It may not be a heart-shaped box, but the remastered, 30th anniversary set of Nirvana’s “In Utero” album coming out next month promises to be a collector’s item for fans of the Seattle-based grunge band.
The collection will contain all of the songs from Nirvana’s final studio album, which was released on Sept. 21, 1993, Rolling Stone reported.
The remastered deluxe edition of “In Utero,” scheduled to go on sale on Oct. 27, will include all of the album’s 12 songs and outtakes, along with two full concerts. One, called Live in Los Angeles, was recorded on Dec. 30, 1993, at the Great Western Forum. The other show, Live in Seattle, was recorded at the Seattle Center Arena on Jan. 7, 1994, and was the band’s final show in their hometown.
Nirvana’s ‘In Utero’ 30th Anniversary Remastered Collection to Feature 53 Unreleased Tracks https://t.co/f8zQii1V5Z
— billboard (@billboard) September 5, 2023
There are 72 total tracks, including 53 unreleased tracks in the anniversary set, according to Billboard. They will include other live recordings culled from shows in New York, Rome and Springfield, Rolling Stone reported.
The band, which rocketed to fame in September 1991 with its “Nevermind” album that featured the song, “Smells Like Teen Spirit,” consisted of singer Kurt Cobain, drummer Dave Grohl and bassist Krist Novoselic. The band’s rise was torpedoed by the death of Cobain on April 5, 1994, from an apparent self-inflicted gunshot wound.
The 30th-anniversary set will be released as an eight-record album set or a collection of five CDs. They will come with a 48-page hardcover book featuring unreleased photographs and even replicas of the angel mobile for “In Utero” that were sent to record stores as promotional items, according to the magazine.

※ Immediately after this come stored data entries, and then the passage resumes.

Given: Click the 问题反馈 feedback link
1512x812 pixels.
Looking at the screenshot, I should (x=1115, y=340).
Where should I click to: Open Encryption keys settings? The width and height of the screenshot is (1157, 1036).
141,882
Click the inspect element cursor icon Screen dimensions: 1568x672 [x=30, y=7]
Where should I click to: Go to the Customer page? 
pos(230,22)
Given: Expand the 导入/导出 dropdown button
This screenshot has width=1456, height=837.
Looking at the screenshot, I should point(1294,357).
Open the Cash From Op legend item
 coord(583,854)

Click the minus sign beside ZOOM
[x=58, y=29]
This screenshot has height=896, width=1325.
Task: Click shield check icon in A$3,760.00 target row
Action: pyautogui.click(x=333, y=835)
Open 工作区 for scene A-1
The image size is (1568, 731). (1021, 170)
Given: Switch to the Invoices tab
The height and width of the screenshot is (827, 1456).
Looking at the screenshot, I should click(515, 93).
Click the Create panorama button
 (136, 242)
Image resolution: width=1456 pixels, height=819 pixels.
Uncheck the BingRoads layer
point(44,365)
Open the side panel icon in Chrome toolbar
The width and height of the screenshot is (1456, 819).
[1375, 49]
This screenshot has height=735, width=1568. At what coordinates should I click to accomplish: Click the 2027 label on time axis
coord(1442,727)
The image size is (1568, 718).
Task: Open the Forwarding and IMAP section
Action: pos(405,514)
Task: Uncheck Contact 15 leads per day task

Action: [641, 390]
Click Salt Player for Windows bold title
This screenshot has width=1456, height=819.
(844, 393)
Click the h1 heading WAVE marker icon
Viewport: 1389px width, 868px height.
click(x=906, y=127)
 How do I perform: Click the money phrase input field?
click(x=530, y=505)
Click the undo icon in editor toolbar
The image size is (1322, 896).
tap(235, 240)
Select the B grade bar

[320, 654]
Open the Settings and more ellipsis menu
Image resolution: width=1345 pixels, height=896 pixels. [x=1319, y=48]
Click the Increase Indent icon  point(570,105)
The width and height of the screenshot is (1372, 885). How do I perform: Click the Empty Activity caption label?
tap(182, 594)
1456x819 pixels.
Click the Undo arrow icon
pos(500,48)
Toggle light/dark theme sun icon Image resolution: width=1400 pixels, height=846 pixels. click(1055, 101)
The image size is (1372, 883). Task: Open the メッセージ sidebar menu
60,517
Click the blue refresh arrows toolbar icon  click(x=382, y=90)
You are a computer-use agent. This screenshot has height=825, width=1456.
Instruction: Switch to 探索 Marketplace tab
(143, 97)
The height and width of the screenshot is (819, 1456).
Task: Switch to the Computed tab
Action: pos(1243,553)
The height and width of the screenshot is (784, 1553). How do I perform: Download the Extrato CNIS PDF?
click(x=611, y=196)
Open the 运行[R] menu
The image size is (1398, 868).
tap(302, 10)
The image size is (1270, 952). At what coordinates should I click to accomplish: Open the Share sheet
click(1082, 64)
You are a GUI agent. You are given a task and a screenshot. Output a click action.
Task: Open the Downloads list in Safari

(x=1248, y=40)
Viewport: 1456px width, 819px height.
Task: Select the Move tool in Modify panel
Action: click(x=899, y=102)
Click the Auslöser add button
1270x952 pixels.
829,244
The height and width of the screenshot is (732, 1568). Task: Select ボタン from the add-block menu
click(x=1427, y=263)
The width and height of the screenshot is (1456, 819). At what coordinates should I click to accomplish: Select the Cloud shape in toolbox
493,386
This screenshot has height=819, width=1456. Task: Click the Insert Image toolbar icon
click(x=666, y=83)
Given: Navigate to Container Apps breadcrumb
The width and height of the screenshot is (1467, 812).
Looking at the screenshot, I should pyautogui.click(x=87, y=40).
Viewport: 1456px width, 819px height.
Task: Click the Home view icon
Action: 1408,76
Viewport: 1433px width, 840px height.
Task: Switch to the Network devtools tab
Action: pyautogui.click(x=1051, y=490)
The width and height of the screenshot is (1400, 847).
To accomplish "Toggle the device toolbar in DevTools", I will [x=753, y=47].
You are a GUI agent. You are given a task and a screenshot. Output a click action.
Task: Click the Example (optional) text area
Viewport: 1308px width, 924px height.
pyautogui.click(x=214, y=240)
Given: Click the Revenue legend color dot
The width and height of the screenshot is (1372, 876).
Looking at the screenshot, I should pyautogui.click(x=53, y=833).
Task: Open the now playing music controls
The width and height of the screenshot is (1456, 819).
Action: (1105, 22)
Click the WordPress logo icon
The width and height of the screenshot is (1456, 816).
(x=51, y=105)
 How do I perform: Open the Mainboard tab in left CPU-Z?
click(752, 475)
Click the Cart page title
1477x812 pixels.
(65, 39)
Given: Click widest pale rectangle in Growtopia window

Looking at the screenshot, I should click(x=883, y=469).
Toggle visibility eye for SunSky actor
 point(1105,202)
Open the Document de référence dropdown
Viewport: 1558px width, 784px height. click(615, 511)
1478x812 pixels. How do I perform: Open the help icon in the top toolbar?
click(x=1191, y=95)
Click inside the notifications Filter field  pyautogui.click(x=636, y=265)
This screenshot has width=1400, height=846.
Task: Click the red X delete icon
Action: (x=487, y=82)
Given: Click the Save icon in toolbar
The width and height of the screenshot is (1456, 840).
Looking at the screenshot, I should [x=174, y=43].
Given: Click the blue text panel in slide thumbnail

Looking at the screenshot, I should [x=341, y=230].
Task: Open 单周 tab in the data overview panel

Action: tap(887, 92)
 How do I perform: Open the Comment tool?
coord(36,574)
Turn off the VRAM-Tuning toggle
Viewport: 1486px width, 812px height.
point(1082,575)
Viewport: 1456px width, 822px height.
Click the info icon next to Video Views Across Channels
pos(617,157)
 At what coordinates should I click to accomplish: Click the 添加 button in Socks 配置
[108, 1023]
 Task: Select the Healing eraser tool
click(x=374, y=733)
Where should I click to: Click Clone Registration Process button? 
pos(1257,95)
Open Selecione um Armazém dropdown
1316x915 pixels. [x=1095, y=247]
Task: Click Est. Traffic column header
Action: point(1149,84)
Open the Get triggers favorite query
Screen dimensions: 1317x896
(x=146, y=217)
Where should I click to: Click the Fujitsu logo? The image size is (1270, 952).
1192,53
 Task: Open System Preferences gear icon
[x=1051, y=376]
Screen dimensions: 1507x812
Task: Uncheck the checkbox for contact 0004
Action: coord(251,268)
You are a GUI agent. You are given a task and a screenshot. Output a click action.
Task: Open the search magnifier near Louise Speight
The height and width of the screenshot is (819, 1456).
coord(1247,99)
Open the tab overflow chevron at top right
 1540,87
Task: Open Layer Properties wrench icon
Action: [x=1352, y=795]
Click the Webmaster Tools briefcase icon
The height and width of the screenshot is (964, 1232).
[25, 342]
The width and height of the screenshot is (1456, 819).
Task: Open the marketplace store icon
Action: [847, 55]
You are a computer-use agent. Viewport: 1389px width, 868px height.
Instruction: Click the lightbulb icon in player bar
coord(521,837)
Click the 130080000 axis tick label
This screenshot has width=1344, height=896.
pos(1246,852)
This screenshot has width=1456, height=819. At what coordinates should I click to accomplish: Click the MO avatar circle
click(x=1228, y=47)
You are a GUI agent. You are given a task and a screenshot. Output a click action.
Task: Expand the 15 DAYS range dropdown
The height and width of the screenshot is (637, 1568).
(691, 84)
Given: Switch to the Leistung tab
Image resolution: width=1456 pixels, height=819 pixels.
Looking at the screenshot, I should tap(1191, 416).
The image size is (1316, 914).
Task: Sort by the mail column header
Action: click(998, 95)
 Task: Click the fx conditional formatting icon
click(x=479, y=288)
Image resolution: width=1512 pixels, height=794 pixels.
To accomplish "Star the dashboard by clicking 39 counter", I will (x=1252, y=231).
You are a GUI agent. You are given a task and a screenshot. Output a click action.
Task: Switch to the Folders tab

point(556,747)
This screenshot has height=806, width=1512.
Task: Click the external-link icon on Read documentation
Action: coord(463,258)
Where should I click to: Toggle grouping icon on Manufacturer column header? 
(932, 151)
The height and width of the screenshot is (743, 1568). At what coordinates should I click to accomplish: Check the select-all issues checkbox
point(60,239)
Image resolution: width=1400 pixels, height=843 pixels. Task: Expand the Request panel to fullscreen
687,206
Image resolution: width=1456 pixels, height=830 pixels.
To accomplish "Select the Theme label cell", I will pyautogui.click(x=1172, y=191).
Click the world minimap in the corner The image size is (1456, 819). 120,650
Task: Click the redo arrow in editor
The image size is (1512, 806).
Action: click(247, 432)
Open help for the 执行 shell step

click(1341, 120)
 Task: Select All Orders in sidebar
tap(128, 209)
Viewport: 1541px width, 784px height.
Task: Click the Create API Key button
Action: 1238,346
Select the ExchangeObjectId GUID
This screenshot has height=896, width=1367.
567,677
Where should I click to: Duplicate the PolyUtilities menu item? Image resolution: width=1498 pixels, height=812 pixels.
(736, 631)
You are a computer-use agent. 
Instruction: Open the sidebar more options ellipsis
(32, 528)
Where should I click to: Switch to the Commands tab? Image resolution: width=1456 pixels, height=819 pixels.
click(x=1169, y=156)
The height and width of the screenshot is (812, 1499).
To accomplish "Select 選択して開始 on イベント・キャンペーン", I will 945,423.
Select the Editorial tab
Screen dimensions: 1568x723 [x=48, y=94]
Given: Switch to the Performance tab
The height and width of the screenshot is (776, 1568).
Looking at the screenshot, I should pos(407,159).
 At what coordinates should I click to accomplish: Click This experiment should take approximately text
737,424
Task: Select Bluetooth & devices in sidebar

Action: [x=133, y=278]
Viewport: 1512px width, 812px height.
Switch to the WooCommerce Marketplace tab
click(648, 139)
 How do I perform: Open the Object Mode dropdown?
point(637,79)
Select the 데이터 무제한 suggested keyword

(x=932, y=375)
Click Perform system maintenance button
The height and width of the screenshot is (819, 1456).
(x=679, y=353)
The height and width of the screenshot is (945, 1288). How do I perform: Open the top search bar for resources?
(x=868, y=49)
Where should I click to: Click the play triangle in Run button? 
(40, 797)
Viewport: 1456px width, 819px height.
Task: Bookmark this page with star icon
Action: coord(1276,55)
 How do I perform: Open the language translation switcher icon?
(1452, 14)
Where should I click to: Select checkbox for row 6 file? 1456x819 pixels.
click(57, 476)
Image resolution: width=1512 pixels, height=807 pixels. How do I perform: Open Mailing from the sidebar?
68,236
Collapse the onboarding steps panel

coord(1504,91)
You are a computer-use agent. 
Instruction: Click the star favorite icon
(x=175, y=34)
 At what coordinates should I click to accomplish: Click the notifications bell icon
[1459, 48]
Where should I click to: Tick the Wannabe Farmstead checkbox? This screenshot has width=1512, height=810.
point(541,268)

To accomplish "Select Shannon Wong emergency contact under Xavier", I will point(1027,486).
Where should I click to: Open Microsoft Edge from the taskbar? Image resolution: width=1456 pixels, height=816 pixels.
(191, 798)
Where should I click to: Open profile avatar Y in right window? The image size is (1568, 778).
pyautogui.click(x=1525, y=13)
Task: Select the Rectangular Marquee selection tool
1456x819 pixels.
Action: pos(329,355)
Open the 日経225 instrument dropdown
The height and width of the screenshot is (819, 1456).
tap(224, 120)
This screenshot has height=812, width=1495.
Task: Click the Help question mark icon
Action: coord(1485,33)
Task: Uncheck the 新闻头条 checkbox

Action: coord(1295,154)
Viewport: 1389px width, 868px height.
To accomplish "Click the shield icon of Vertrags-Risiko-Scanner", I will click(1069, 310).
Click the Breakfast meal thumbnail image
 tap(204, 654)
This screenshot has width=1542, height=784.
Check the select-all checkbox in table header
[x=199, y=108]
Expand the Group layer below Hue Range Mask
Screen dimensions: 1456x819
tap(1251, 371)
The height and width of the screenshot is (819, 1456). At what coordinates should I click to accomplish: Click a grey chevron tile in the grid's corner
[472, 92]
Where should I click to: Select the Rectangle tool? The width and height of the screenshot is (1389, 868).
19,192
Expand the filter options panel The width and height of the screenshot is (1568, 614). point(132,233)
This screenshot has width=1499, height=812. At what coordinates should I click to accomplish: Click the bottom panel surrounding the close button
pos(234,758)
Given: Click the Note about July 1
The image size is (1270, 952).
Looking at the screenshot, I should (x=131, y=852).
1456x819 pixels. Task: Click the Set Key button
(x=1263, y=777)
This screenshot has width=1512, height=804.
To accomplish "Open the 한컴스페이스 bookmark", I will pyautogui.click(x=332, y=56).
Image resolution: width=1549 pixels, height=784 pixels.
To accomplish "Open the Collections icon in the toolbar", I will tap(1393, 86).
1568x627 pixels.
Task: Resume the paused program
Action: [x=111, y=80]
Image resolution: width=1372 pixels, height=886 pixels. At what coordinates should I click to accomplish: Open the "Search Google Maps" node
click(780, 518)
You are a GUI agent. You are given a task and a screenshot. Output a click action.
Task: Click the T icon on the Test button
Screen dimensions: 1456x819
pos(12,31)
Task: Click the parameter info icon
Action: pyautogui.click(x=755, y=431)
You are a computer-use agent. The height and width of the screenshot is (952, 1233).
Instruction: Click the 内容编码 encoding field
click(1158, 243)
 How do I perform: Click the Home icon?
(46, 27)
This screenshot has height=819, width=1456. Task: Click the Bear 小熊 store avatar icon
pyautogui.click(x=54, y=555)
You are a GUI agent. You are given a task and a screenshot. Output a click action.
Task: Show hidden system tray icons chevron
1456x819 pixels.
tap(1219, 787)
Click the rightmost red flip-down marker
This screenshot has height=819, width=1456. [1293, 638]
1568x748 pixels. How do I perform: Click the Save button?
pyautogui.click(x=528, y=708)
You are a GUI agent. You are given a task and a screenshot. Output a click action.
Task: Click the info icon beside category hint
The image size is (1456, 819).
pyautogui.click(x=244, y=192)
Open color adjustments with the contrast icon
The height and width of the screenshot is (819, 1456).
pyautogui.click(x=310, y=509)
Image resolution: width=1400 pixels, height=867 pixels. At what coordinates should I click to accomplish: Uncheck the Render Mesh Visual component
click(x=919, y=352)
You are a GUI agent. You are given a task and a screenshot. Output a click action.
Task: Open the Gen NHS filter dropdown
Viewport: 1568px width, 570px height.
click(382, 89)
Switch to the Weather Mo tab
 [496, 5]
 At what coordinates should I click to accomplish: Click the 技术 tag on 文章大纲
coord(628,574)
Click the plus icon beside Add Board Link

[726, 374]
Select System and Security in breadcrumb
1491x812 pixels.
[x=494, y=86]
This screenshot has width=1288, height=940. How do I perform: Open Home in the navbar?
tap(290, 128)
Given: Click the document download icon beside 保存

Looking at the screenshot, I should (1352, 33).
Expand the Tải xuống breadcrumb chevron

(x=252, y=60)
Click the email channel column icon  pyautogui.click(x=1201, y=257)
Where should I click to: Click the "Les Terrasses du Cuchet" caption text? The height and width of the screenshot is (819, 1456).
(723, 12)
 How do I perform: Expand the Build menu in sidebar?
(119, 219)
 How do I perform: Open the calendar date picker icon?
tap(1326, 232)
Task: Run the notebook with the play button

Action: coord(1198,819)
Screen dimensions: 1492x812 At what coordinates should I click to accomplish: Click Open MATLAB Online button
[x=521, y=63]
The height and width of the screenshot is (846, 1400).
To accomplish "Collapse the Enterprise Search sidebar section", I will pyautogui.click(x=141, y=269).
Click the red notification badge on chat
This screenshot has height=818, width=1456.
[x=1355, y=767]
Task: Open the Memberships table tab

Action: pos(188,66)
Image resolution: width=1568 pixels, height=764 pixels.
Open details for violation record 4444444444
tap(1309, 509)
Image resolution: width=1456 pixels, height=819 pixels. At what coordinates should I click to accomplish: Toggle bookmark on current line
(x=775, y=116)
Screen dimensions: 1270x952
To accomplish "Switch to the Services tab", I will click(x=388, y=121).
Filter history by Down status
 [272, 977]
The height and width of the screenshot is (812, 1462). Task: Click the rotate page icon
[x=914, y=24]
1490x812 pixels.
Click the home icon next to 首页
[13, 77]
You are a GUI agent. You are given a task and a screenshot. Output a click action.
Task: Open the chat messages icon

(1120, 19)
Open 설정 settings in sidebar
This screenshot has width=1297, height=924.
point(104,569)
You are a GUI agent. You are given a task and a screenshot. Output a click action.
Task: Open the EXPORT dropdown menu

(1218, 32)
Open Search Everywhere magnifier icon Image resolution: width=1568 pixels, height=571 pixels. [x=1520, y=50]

The eight-album collection will sell for $324.98, according to the promotion’s website. The CDs will cost $179.98.
“In Utero” was a stark return to the band’s punk roots, Rolling Stone reported. It featured the dark, brooding “Heart-Shaped Box,” which was the album’s first single. The song, which had an equally somber music video that received plenty of airplay on MTV, was about children with cancer, according to the 1993 biography of the band, “Come As You Are: The Story of Nirvana.”
All formats of the 30th-anniversary set are available by pre-order.